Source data
--- --- ---

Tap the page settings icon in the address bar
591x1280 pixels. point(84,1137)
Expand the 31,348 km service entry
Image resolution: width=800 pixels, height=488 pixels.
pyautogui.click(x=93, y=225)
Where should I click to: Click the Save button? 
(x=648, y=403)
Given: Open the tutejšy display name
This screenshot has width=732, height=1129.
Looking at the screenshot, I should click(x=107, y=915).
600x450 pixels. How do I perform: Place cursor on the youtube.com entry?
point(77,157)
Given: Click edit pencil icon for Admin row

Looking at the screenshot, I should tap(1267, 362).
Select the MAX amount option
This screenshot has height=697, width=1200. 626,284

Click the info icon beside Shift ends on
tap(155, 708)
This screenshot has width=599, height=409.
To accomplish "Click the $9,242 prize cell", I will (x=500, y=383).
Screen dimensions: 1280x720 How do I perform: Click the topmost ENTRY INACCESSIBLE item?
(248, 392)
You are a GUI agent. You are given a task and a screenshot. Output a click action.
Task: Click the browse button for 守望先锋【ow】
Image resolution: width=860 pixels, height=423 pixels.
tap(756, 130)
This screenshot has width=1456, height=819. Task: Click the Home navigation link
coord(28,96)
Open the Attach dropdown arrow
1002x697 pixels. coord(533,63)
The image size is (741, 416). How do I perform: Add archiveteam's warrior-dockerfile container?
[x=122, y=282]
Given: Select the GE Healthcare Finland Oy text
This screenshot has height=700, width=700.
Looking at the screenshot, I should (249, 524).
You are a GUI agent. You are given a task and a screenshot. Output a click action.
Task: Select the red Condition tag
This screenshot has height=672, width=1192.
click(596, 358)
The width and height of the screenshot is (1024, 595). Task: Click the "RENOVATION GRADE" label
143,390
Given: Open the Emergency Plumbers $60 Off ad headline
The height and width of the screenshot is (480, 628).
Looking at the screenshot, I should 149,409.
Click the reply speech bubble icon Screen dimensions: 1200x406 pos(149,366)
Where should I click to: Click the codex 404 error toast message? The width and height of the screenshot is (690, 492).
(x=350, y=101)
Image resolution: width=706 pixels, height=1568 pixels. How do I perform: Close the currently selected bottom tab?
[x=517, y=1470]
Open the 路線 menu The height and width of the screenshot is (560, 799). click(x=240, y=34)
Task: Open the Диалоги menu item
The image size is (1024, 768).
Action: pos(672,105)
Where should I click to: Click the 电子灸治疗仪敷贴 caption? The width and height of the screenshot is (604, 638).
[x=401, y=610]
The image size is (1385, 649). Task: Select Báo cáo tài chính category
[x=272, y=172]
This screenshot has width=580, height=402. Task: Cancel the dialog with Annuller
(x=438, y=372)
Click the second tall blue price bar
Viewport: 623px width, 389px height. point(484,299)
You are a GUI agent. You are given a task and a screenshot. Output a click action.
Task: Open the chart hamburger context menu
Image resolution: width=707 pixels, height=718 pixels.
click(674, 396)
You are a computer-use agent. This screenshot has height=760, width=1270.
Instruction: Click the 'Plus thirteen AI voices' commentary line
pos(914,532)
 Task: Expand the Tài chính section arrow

--- --- ---

- Exercise instructions -
The response has to match the records above word for word.

- Answer -
Tap the page settings icon in the address bar
591x1280 pixels. point(84,1137)
Expand the 31,348 km service entry
Image resolution: width=800 pixels, height=488 pixels.
pyautogui.click(x=93, y=225)
Where should I click to: Click the Save button? 
(x=648, y=403)
Given: Open the tutejšy display name
This screenshot has width=732, height=1129.
Looking at the screenshot, I should click(x=107, y=915).
600x450 pixels. How do I perform: Place cursor on the youtube.com entry?
point(77,157)
Given: Click edit pencil icon for Admin row

Looking at the screenshot, I should tap(1267, 362).
Select the MAX amount option
This screenshot has height=697, width=1200. 626,284

Click the info icon beside Shift ends on
tap(155, 708)
This screenshot has width=599, height=409.
To accomplish "Click the $9,242 prize cell", I will (x=500, y=383).
Screen dimensions: 1280x720 How do I perform: Click the topmost ENTRY INACCESSIBLE item?
(248, 392)
You are a GUI agent. You are given a task and a screenshot. Output a click action.
Task: Click the browse button for 守望先锋【ow】
Image resolution: width=860 pixels, height=423 pixels.
tap(756, 130)
This screenshot has width=1456, height=819. Task: Click the Home navigation link
coord(28,96)
Open the Attach dropdown arrow
1002x697 pixels. coord(533,63)
The image size is (741, 416). How do I perform: Add archiveteam's warrior-dockerfile container?
[x=122, y=282]
Given: Select the GE Healthcare Finland Oy text
This screenshot has height=700, width=700.
Looking at the screenshot, I should (249, 524).
You are a GUI agent. You are given a task and a screenshot. Output a click action.
Task: Select the red Condition tag
This screenshot has height=672, width=1192.
click(596, 358)
The width and height of the screenshot is (1024, 595). Task: Click the "RENOVATION GRADE" label
143,390
Given: Open the Emergency Plumbers $60 Off ad headline
The height and width of the screenshot is (480, 628).
Looking at the screenshot, I should 149,409.
Click the reply speech bubble icon Screen dimensions: 1200x406 pos(149,366)
Where should I click to: Click the codex 404 error toast message? The width and height of the screenshot is (690, 492).
(x=350, y=101)
Image resolution: width=706 pixels, height=1568 pixels. How do I perform: Close the currently selected bottom tab?
[x=517, y=1470]
Open the 路線 menu The height and width of the screenshot is (560, 799). click(x=240, y=34)
Task: Open the Диалоги menu item
The image size is (1024, 768).
Action: pos(672,105)
Where should I click to: Click the 电子灸治疗仪敷贴 caption? The width and height of the screenshot is (604, 638).
[x=401, y=610]
The image size is (1385, 649). Task: Select Báo cáo tài chính category
[x=272, y=172]
This screenshot has width=580, height=402. Task: Cancel the dialog with Annuller
(x=438, y=372)
Click the second tall blue price bar
Viewport: 623px width, 389px height. point(484,299)
You are a GUI agent. You are given a task and a screenshot. Output a click action.
Task: Open the chart hamburger context menu
Image resolution: width=707 pixels, height=718 pixels.
click(674, 396)
You are a computer-use agent. This screenshot has height=760, width=1270.
Instruction: Click the 'Plus thirteen AI voices' commentary line
pos(914,532)
 Task: Expand the Tài chính section arrow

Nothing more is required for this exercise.